Christian Blog: Irrevocably Beloved

For Jesus And For The Culture. . .Being Black, Christian and a Millennial In America

when a heart breaks

Be merciful to me, Lord, for I am in distress; my eyes grow weak with sorrow, my soul and body with grief” (Psalm 31:9, NIV)

I don’t really have anything elegant or quippy to say. I spent the past half hour scream-pray-singing “take courage my heart, stay steadfast my soul, he’s in the waiting, he’s never failing.” There is a point where fear has to face the God you know.

What are my fears?

-primarily I’m high risk and preoccupied with thinking I’m gonna die from Covid

-my trauma history means I also often think of things happening to me again

-of not graduating

-of not passing the bar exam

-of not becoming a public defender

-of success

-of passing the bar on the first try

Who is the God I know?

-the God of rescue. Who has allowed me to live so many extra years…

-healer Who has allowed my lung function to recover

-friend who is sometimes the only one I can count on

-consistent doesn’t switch up his style or his look or his layout on me

-the God of final exams, who has brought to my memory obscure facts that made the difference in points

-the God of redemption who has given me purpose and made my life have meaning.

Requirement 1. Please quote the blog post about fear and faith word for word, starting with "-healer Who has" and going on through "life have meaning.".
Requirement 2. Continue the blog post about fear and faith from its last line.

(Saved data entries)

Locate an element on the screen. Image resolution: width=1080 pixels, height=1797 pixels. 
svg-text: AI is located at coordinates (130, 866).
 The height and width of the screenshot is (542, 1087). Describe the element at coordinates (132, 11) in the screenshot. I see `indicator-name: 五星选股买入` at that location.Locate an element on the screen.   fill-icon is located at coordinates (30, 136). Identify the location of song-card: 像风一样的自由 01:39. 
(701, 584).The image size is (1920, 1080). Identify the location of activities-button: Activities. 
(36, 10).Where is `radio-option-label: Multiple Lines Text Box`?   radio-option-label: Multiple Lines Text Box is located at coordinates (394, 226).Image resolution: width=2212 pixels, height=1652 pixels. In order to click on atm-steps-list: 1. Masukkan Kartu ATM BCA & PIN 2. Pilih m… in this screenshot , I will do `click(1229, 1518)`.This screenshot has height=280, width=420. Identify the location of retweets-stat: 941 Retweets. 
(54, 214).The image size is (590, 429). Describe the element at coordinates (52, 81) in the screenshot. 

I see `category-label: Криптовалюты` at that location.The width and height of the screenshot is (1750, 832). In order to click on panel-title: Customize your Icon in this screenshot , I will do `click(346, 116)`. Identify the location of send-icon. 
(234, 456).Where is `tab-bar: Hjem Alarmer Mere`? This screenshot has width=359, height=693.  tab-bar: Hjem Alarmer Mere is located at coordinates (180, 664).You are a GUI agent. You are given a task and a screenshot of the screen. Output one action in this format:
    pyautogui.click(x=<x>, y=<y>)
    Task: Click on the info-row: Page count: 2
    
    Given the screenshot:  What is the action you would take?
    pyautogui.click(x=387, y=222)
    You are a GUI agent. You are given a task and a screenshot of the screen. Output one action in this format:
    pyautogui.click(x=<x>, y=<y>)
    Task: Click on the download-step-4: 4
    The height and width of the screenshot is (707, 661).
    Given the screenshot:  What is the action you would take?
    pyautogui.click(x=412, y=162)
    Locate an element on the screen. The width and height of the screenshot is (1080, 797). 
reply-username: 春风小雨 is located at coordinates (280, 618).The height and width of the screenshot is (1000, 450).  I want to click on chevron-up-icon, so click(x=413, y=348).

Exercise answer 1.
-healer Who has allowed my lung function to recover

-friend who is sometimes the only one I can count on

-consistent doesn’t switch up his style or his look or his layout on me

-the God of final exams, who has brought to my memory obscure facts that made the difference in points

-the God of redemption who has given me purpose and made my life have meaning.

Exercise answer 2.
I can live with confidence that God goes before me but at the same time I struck with how do I know almost double digits of people who have died in past year. I am struck with the loss of the way things used to be. I am struck by the value those people gave the world and the knowlege that I do not yet bring anything to the table but enthusiasm. You say that you’re “close to the brokenhearted and [You rescue] those whose spirits are crushed” (Psalm 34:18, NLT). I’m not sure which I am right now or how to characterize what I’m feeling but I know that the Spirit intercedes on my behalf with utterings and groanings that I do not know. I can do my work today and the next right thing because I know who holds tommorow, even though I havent the faintest idea what lies ahead.